Обстоятельства переменились, и истинная французская веселость стала редким явлением в парижских собраниях (приближаемся к полюсу "Пиковой дамы"! — Н.Э.). Начались страшные игры; молодые дамы съезжались по вечерам, чтобы разорять друг друга, метали карты направо и налево и забывали искусство граций, искусство нравиться (полное противоречие с "Записками" Натальи Петровны Голицыной! — Н.Э.)".

Крайне любопытно. Карточная игра здесь как некий признак упадка и скуки, даже дамы вовлечены в нее, ситуация совершенно "пиководамская". Армида не ведает, какие фурии вскоре обрушатся на людей, впереди тот гром, который разделит этот мир и далее создаст другой — внуков пиковой дамы.

Конечно, мы не имеем достаточно оснований (не имея черновиков), чтобы сказать, что толчок существенным мыслям Пушкина порожден был чтением этого текста, который Пушкин, естественно, читал с детства. Понятно, что он лег на другие сложные ассоциации и размышления, в основном связанные с событиями 1830-1831 годов, когда приходит новый тур революции, заставивший особо остро взглянуть на время, отдаленное на 50 — 60 лет, поэтому начало этой ситуации и ее конец сопрягались, и в 1830 году строки Карамзина умножались на историческое знание и размышление. Думаю, что если положить рядом текст Карамзина и текст "Вельможи", то мы получим второй пласт идей, ведущих к "Пиковой даме".

То, что стихотворение "К вельможе" связано с "Пиковой дамой", лежит на поверхности, но и здесь требуется изучение и исследование. По структуре французской части, скажем так, мы видим эхо и вместе с тем известное противоречие с тем, что написано у Карамзина: "Веселье и Армида молодая, к веселью, роскоши знак первый подавая, не ведая, к чему судьбой обречена, резвилась, ветряным двором окружена. Ты помнишь Трианон и первые забавы"… и т. д. Ситуация элегична. А аббат Н* полагает, что там уже не было забав, а затем революция, и далее все изменилось. Появляется новое поколение, которое спешит "с расходом свесть приход", им некогда шутить, обедать у Темиры, спорить о стихах. Это портрет Германна, портрет нового поколения. "К вельможе" в сопряжении с карамзинским предысточником, как мне кажется, существеннейшая линия, идущая к "Пиковой даме".

# # #

Письменное задание
Воспроизведите без изменений отрывок из текста о «Пиковой даме»: начните со слов «Обстоятельства переменились, и» и остановитесь после слов «внуков пиковой дамы.».

# # #

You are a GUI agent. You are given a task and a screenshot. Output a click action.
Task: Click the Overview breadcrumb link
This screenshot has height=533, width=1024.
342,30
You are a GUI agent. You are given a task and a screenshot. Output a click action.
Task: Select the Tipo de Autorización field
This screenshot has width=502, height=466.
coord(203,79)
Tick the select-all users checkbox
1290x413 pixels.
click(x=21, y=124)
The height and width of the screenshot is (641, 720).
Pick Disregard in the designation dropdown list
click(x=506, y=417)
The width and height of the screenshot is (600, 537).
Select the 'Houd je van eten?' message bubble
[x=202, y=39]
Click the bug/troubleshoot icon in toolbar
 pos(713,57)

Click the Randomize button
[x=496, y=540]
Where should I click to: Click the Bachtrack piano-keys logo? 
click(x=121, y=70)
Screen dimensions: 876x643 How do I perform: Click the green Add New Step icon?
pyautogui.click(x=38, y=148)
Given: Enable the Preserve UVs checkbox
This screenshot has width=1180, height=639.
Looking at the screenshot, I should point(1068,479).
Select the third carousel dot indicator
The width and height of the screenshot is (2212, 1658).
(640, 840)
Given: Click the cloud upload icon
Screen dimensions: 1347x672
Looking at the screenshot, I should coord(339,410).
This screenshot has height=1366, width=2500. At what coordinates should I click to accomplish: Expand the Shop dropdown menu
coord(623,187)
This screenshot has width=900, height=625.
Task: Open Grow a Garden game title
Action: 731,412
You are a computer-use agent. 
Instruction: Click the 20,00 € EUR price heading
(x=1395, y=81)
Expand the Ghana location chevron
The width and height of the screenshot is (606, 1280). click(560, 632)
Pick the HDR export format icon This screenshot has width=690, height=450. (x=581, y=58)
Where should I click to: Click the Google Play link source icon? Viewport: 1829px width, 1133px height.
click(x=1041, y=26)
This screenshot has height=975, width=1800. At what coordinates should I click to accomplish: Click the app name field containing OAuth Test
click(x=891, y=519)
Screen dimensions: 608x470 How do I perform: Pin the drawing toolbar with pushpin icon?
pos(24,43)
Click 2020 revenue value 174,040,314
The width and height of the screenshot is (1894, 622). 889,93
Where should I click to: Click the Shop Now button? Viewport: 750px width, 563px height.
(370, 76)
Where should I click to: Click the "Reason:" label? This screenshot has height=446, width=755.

# # #

Правильный ответ
Обстоятельства переменились, и истинная французская веселость стала редким явлением в парижских собраниях (приближаемся к полюсу "Пиковой дамы"! — Н.Э.). Начались страшные игры; молодые дамы съезжались по вечерам, чтобы разорять друг друга, метали карты направо и налево и забывали искусство граций, искусство нравиться (полное противоречие с "Записками" Натальи Петровны Голицыной! — Н.Э.)".

Крайне любопытно. Карточная игра здесь как некий признак упадка и скуки, даже дамы вовлечены в нее, ситуация совершенно "пиководамская". Армида не ведает, какие фурии вскоре обрушатся на людей, впереди тот гром, который разделит этот мир и далее создаст другой — внуков пиковой дамы.